Groenewegen wins Tour de France sprint as Philipsen relegated for swerve

Hayden Springer posts 14th-under 60 in PGA Tour history, eagle-birdie, 59

SILVIS, Ill.: Hayden Springer posted his 14th-under-60 round in PGA Tour history on Thursday, joining a quickly growing list. He had an eagle-birdie at the John Deere Classic to complete a 59 (12-under par).

He only managed a two-shot lead over Sami Valimaki on a rain-softened TPC Deere Run course that was easy to score on, with only 13 players out of 156 finishing above par.

Springer shot 27 on the first nine and tried to block out thoughts of a 59 or better. Then he made five straight pars and thought his chance was gone until he holed a 55-yard shot for eagle on the par-5 17th.
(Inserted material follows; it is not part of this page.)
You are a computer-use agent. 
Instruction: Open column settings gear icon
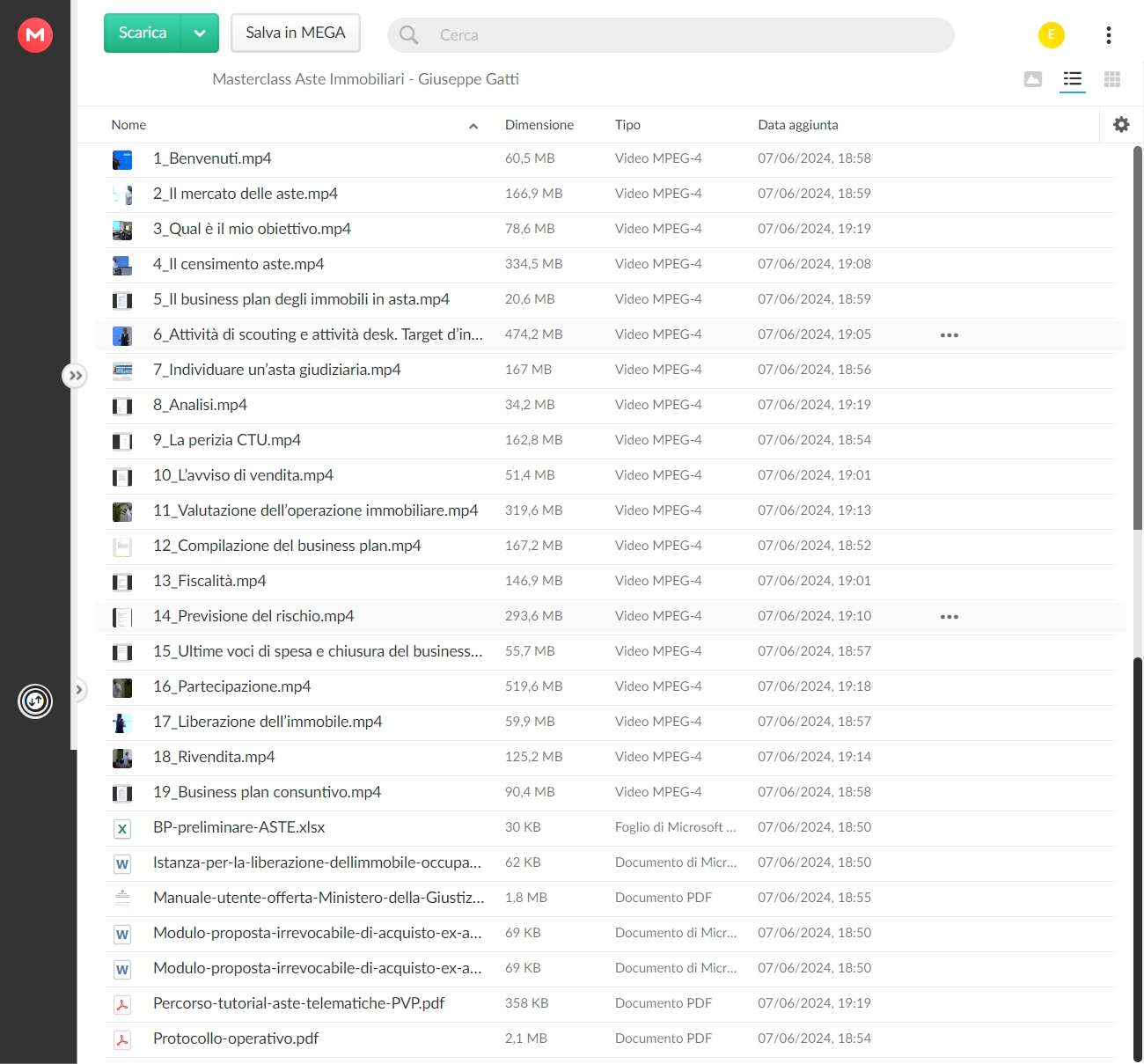(x=1121, y=125)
Needing a birdie to reach golf’s magic number, his approach clipped the slope and left him 12 feet behind the line, but the putt was true throughout.

“I’m a little speechless about being able to do it,” Springer said. “I think it’s one of the few things in golf, so to have that opportunity and to do it, it’s really special.”

The PGA Tour record is held by Jim Furyk, who shot a 58 at the 2016 Travelers Championship. Furyk is also one of 13 players with a 59.

Any score starting with a 5 remains special, although it is not as rare as it once was as players get better year by year. Springer became the second player in three weeks to break 60. Cameron Young also had a 59 at the Travelers Championship.

It was the eighth-under 60 round in tournament golf worldwide. The lowest score was a 57 by Cristobal del Solar of Chile in a Korn Ferry Tour tournament in Colombia.

Springer tied the record at TPC Deere Run. Paul Goydos shot 59 in the first round of the John Deere Classic in 2010. Goydos had only a one-shot advantage this year when Steve Stricker shot 60 on the same day to win.

Valimaki, playing in the afternoon, noticed Springer’s 59 when he played the first nine holes.

“I think it was my seventh hole,” Valimaki said. “I thought, ‘OK, I have to shoot lower and lower.’ I didn’t, but it was still a good round.”

Eric Cole had a 62, and the group of 63s included Florida State sophomore Luke Clanton, who finished 10th in last week’s Rocket Mortgage Classic. Lucas Glover, on the wrong side of the postseason bubble five weeks before the FedEx Cup playoffs, shot a 64.

Players were allowed to pick up, clean and place golf balls in the short grass.

Still, Springer had reason to believe this might be a special day. He holed a 12-foot eagle on the second hole and chipped from 60 feet for birdie on the next. He birdied the next three holes, then closed out the first nine with birdies of 3 feet and 7 feet.

It was a 15-foot birdie putt on the sixth hole that left him wondering how much lower he could go.

“I thought, ‘OK, I feel like I’m not missing today. I’m basically holeshotting every time I look at a putt,’” he said. “So that putt was probably kind of a trigger: ‘OK, we might be able to go really low.’”

Springer has failed to make five consecutive cuts, putting him at risk of losing his card. He played in a Korn Ferry Tour event the week of the U.S. Open — he finished 54th — and spent time with his longtime swing coach before finishing 10th in Detroit last week.

If this was progress, it was a giant leap.

But Springer already knows how to cope with the tough times. His little daughter, Sage, was diagnosed in 2021 with trisomy 18 — also known as Edwards syndrome — in which babies are born with three copies of chromosome 18 instead of two.

Such infants usually don’t live past 72 hours. Sage was 3 when she died on Nov. 13, just a month before Springer faced Q-school. He still had enough emotional capacity to earn a PGA Tour card, and he’s now in the record books with a sub-60 round.

“I don’t know if it gives me inner strength, but it definitely tests you and you have to find ways to work through it and move on,” Springer said. “A lot of it is our faith, just leaning into it and knowing that we’re safe in that.

“We had some tough things to do,” he said. “But at the end of the day, I also want to compete, and I love doing that.”

Kevin Chappell was among those with a 64. The conditions were so favorable for scoring that 12 players in the morning wave had 65s or lower. Jordan Spieth was not among them. He had to fight for a 69, and his first step on Friday will be to get through the qualifying round.

As for Springer, he became the fourth player on the PGA Tour with an opening-round 59. Justin Thomas (Sony Open in 2017) and Brandt Snedeker (Wyndham Championship in 2018) have won. The exception was Goydos in the John Deere Classic.